Please note that, when an individual seeks to exercise any of the rights listed above, we may ask for verification of identity. In these cases, we will ask for certified proof of identify before processing the request.
We will not charge a fee for the first request but additional requests for the same data may be subject to an administration fee.
If we seek to use your personal data for a purpose not covered by this Privacy Notice then we will seek your prior consent and provide a new privacy notice before commencing the processing.
Any queries about this Privacy Notice or requests for the information that we hold about you should be directed to:
Warden’s Administrator, St George’s House, Windsor Castle, SL4 1NJ
25 May 2018
A cookie is a small file which asks permission to be placed on your computer’s hard drive. Once you agree, the file is added and the cookie helps analyse web traffic or lets you know when you visit a particular site. Cookies allow web applications to respond to you as an individual. The web application can tailor its operations to your needs, likes and dislikes by gathering and remembering information about your preferences.

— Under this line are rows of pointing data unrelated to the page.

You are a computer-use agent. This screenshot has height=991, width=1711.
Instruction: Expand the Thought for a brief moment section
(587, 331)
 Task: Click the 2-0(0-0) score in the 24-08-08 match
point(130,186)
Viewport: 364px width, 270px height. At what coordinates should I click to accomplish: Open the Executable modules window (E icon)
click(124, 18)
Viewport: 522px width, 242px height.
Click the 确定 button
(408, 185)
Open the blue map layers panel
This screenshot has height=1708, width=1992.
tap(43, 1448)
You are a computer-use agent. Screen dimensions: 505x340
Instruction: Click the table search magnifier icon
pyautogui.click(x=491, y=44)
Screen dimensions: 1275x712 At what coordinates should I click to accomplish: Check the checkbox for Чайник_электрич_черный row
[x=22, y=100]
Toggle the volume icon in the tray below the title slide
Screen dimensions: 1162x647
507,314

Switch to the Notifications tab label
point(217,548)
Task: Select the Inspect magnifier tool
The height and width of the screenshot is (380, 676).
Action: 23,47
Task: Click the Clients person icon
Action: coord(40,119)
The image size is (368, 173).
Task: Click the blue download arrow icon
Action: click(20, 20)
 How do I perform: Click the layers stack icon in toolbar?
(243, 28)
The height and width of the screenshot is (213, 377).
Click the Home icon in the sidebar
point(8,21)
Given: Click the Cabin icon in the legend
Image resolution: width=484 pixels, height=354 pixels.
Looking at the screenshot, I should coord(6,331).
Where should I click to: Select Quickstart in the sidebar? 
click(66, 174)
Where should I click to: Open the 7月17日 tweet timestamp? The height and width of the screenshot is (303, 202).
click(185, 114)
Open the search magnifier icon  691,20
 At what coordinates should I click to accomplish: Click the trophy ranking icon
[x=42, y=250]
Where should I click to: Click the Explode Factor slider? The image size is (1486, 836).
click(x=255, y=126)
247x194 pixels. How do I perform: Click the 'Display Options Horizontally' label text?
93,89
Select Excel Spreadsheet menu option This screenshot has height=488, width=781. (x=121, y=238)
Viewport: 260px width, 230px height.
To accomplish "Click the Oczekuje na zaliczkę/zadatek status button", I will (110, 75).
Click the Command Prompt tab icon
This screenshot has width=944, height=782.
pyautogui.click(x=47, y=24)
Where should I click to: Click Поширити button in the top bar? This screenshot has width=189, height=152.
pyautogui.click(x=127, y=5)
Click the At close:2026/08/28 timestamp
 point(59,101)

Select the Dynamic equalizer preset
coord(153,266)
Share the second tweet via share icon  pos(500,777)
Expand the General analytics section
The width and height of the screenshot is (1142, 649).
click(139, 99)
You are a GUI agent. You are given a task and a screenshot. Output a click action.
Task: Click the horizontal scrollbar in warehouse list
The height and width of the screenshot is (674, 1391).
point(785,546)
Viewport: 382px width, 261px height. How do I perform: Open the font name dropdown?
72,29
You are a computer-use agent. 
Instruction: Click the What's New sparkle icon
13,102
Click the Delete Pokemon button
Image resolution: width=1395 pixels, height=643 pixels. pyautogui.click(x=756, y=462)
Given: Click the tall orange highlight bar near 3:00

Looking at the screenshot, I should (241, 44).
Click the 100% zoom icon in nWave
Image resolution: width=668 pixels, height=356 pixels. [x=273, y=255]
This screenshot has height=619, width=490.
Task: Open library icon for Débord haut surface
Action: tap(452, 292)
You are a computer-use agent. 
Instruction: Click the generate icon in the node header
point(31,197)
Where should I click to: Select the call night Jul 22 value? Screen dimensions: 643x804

We use traffic log cookies to identify which pages are being used. This helps us analyse data about web page traffic and improve our website in order to tailor it to customer needs. We only use this information for statistical analysis purposes and then the data is removed from the system.
Overall, cookies help us provide you with a better website, by enabling us to monitor which pages you find useful and which you do not. A cookie in no way gives us access to your computer or any information about you, other than the data you choose to share with us.
You can choose to accept or decline cookies. Most web browsers automatically accept cookies, but you can usually modify your browser setting to decline cookies if you prefer. This may prevent you from taking full advantage of the website.
Analytics cookies do not have any detail on who you are as an individual.
To track the pages visited on this site we use Google Analytics.
Google Analytic Cookies
stgeorgeshouse.org uses the Google Analytics tool to track overall browsing patterns on the website. For instance, it helps us identify the most popular pages on the website, find out which links are being clicked on, and to give us broad demographics about from where users are accessing the site. We cannot personally identify any user with these cookies.
The five Google Analytics cookies are called utma, utmb, utmc, utmv and utmz. They track how often the website is visited, when you enter and leave the site, and which site you visited that lead you to stgeorges-windsor.org. utmz also tracks any keywords you entered into a search engine that lead you to stgeorges-windsor.org, if appropriate.
Links to other websites
Our website may contain links to other websites of interest. However, once you have used these links to leave our site, you should note that we do not have any control over that other website. Therefore, we cannot be responsible for the protection and privacy of any information which you provide whilst visiting such sites and such sites are not governed by this privacy statement. You should exercise caution and look at the privacy statement applicable to the website in question.